Task to carry out: Return each of the lines below word for word, without changing anything.

Data to process:
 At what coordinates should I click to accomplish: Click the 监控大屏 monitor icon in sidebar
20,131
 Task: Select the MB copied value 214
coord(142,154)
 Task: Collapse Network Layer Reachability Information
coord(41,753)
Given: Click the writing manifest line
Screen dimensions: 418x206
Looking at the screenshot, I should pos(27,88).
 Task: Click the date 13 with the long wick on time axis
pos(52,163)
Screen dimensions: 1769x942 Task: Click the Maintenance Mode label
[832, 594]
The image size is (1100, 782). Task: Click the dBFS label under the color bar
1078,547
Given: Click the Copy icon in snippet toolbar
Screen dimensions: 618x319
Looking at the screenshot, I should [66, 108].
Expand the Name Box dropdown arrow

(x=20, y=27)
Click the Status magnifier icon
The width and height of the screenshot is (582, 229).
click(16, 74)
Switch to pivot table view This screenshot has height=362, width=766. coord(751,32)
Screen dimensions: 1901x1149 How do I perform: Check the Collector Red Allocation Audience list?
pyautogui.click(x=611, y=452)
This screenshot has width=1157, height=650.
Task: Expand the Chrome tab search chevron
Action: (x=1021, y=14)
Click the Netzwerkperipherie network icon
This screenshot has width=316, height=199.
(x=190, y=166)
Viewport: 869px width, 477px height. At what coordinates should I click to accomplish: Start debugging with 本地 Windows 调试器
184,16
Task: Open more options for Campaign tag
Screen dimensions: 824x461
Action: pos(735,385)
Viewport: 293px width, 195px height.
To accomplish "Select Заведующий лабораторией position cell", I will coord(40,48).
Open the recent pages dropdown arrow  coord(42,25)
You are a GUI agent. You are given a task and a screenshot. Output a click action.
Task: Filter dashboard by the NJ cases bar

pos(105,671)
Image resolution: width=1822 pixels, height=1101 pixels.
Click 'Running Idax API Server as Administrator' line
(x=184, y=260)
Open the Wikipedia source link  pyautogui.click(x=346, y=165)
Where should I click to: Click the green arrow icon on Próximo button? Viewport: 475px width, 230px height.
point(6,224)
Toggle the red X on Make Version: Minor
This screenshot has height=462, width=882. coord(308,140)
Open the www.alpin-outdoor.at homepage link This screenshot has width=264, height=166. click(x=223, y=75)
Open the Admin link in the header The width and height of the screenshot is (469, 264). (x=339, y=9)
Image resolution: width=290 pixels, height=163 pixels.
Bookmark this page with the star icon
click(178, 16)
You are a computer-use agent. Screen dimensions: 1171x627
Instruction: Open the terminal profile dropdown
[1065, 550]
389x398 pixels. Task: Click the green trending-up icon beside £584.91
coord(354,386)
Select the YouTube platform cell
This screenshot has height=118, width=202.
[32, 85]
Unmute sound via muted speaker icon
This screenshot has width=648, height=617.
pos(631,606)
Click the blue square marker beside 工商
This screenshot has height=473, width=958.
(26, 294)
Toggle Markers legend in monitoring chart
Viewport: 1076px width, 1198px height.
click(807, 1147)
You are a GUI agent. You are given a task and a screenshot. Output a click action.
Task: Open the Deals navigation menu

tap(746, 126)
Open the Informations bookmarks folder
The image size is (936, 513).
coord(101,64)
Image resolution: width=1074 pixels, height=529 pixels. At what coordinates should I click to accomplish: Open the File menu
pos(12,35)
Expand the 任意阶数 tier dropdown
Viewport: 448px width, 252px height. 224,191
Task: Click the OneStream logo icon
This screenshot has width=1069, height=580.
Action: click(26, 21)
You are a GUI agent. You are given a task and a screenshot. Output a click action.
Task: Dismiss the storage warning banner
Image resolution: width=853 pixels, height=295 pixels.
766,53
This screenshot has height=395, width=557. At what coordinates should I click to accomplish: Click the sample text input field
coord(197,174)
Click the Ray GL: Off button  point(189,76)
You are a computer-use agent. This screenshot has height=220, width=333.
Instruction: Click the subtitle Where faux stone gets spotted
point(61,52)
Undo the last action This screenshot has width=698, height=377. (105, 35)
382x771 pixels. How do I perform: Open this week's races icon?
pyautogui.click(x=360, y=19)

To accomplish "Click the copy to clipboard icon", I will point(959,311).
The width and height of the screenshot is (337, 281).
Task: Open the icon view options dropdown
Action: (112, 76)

Answer to this problem:
 At what coordinates should I click to accomplish: Click the 监控大屏 monitor icon in sidebar
20,131
 Task: Select the MB copied value 214
coord(142,154)
 Task: Collapse Network Layer Reachability Information
coord(41,753)
Given: Click the writing manifest line
Screen dimensions: 418x206
Looking at the screenshot, I should pos(27,88).
 Task: Click the date 13 with the long wick on time axis
pos(52,163)
Screen dimensions: 1769x942 Task: Click the Maintenance Mode label
[832, 594]
The image size is (1100, 782). Task: Click the dBFS label under the color bar
1078,547
Given: Click the Copy icon in snippet toolbar
Screen dimensions: 618x319
Looking at the screenshot, I should [66, 108].
Expand the Name Box dropdown arrow

(x=20, y=27)
Click the Status magnifier icon
The width and height of the screenshot is (582, 229).
click(16, 74)
Switch to pivot table view This screenshot has height=362, width=766. coord(751,32)
Screen dimensions: 1901x1149 How do I perform: Check the Collector Red Allocation Audience list?
pyautogui.click(x=611, y=452)
This screenshot has width=1157, height=650.
Task: Expand the Chrome tab search chevron
Action: (x=1021, y=14)
Click the Netzwerkperipherie network icon
This screenshot has width=316, height=199.
(x=190, y=166)
Viewport: 869px width, 477px height. At what coordinates should I click to accomplish: Start debugging with 本地 Windows 调试器
184,16
Task: Open more options for Campaign tag
Screen dimensions: 824x461
Action: pos(735,385)
Viewport: 293px width, 195px height.
To accomplish "Select Заведующий лабораторией position cell", I will coord(40,48).
Open the recent pages dropdown arrow  coord(42,25)
You are a GUI agent. You are given a task and a screenshot. Output a click action.
Task: Filter dashboard by the NJ cases bar

pos(105,671)
Image resolution: width=1822 pixels, height=1101 pixels.
Click 'Running Idax API Server as Administrator' line
(x=184, y=260)
Open the Wikipedia source link  pyautogui.click(x=346, y=165)
Where should I click to: Click the green arrow icon on Próximo button? Viewport: 475px width, 230px height.
point(6,224)
Toggle the red X on Make Version: Minor
This screenshot has height=462, width=882. coord(308,140)
Open the www.alpin-outdoor.at homepage link This screenshot has width=264, height=166. click(x=223, y=75)
Open the Admin link in the header The width and height of the screenshot is (469, 264). (x=339, y=9)
Image resolution: width=290 pixels, height=163 pixels.
Bookmark this page with the star icon
click(178, 16)
You are a computer-use agent. Screen dimensions: 1171x627
Instruction: Open the terminal profile dropdown
[1065, 550]
389x398 pixels. Task: Click the green trending-up icon beside £584.91
coord(354,386)
Select the YouTube platform cell
This screenshot has height=118, width=202.
[32, 85]
Unmute sound via muted speaker icon
This screenshot has width=648, height=617.
pos(631,606)
Click the blue square marker beside 工商
This screenshot has height=473, width=958.
(26, 294)
Toggle Markers legend in monitoring chart
Viewport: 1076px width, 1198px height.
click(807, 1147)
You are a GUI agent. You are given a task and a screenshot. Output a click action.
Task: Open the Deals navigation menu

tap(746, 126)
Open the Informations bookmarks folder
The image size is (936, 513).
coord(101,64)
Image resolution: width=1074 pixels, height=529 pixels. At what coordinates should I click to accomplish: Open the File menu
pos(12,35)
Expand the 任意阶数 tier dropdown
Viewport: 448px width, 252px height. 224,191
Task: Click the OneStream logo icon
This screenshot has width=1069, height=580.
Action: click(26, 21)
You are a GUI agent. You are given a task and a screenshot. Output a click action.
Task: Dismiss the storage warning banner
Image resolution: width=853 pixels, height=295 pixels.
766,53
This screenshot has height=395, width=557. At what coordinates should I click to accomplish: Click the sample text input field
coord(197,174)
Click the Ray GL: Off button  point(189,76)
You are a computer-use agent. This screenshot has height=220, width=333.
Instruction: Click the subtitle Where faux stone gets spotted
point(61,52)
Undo the last action This screenshot has width=698, height=377. (105, 35)
382x771 pixels. How do I perform: Open this week's races icon?
pyautogui.click(x=360, y=19)

To accomplish "Click the copy to clipboard icon", I will point(959,311).
The width and height of the screenshot is (337, 281).
Task: Open the icon view options dropdown
Action: (112, 76)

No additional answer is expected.